Reproduce the records from the line that contains "will pyautogui.click(x=837, y=357)." through the end of the records, substituting "drop-down arrow" for "dropdown arrow" and leaving everything else unchanged. Give only those lines.

------ Available data

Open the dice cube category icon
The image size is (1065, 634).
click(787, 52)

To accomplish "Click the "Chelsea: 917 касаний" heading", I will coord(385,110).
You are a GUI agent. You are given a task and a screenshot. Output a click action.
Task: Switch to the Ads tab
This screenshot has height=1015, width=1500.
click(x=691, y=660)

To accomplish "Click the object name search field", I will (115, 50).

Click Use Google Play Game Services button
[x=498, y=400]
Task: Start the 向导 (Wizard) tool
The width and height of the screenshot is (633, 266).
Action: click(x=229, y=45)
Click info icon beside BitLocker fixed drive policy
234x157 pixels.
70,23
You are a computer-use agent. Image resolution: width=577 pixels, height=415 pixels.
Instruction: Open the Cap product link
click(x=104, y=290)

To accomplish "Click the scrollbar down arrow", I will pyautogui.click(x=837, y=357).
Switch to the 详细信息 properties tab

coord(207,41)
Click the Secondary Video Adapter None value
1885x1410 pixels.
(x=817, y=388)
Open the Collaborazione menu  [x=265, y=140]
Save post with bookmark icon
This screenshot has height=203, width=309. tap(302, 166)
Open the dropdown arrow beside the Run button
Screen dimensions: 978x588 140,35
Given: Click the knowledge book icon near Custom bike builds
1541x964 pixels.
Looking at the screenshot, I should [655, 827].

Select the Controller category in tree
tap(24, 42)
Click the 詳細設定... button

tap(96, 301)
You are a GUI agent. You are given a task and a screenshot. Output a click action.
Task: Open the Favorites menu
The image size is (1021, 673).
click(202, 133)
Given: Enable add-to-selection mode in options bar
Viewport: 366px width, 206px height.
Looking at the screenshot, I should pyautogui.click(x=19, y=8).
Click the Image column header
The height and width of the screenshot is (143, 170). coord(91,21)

------------

Answer:
To accomplish "Click the scrollbar down arrow", I will pyautogui.click(x=837, y=357).
Switch to the 详细信息 properties tab

coord(207,41)
Click the Secondary Video Adapter None value
1885x1410 pixels.
(x=817, y=388)
Open the Collaborazione menu  [x=265, y=140]
Save post with bookmark icon
This screenshot has height=203, width=309. tap(302, 166)
Open the drop-down arrow beside the Run button
Screen dimensions: 978x588 140,35
Given: Click the knowledge book icon near Custom bike builds
1541x964 pixels.
Looking at the screenshot, I should [655, 827].

Select the Controller category in tree
tap(24, 42)
Click the 詳細設定... button

tap(96, 301)
You are a GUI agent. You are given a task and a screenshot. Output a click action.
Task: Open the Favorites menu
The image size is (1021, 673).
click(202, 133)
Given: Enable add-to-selection mode in options bar
Viewport: 366px width, 206px height.
Looking at the screenshot, I should pyautogui.click(x=19, y=8).
Click the Image column header
The height and width of the screenshot is (143, 170). coord(91,21)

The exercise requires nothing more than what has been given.